Die bisherige SPÖ-FSG-Strategie des
Klein-Beigebens ist klar gescheitert. Durch kampflose Zugeständnisse erreicht
man eben doch nichts weiter als neue Einsparungen. Die jetzige Orientierung von
Betriebsrat, PROGE und GPA-djp auf einen Sozialplan bedeutet, den Kampf schon
aufzugeben, bevor er überhaupt begonnen hat. Um die Vorstöße der
Konzernführungen heute und morgen abzuwehren, muss man aber in die Offensive
gehen, statt Schritt für Schritt zurückzuweichen!

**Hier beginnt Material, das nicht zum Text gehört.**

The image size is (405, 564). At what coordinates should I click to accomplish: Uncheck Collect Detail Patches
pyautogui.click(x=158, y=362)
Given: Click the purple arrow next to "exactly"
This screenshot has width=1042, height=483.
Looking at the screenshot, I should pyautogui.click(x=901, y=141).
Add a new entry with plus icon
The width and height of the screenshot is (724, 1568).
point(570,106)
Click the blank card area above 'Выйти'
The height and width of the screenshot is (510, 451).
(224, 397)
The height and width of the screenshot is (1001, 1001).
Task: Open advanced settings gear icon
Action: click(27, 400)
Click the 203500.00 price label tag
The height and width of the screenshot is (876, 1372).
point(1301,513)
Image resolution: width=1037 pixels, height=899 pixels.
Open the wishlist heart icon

Wenn die ArbeiterInnen von Opel Wien-Aspern den Jobabbau nicht einfach hinnehmen wollen, dann müssen sie Druck auf ihre VertreterInnen in Betriebsrat und Gewerkschaft ausüben. Sie müssen neue Betriebsversammlungen fordern und über Kampfmaßnahmen diskutiert. Sollen die Arbeitsplätze und das Werk erhalten bleiben, dann muss gestreikt werden. Mit einem Streikkomitee, gewählt aus den eigenen Reihen, jederzeitig rechenschaftspflichtig und abwählbar, kann die Führung des Streiks durch die ArbeiterInnen selbst kontrolliert werden. In einem solchen Arbeitskampf dürfen die Streikenden auch nicht den Angaben der Geschäftsführung vertrauen, sondern müssen den Einblick in die Geschäftsbücher verlangen. Kann das Unternehmen das Werk und die Arbeitsplätze nicht erhalten, dann sollte es entschädigungslos und unter demokratischer Kontrolle der Beschäftigten von der Allgemeinheit übernommen werden!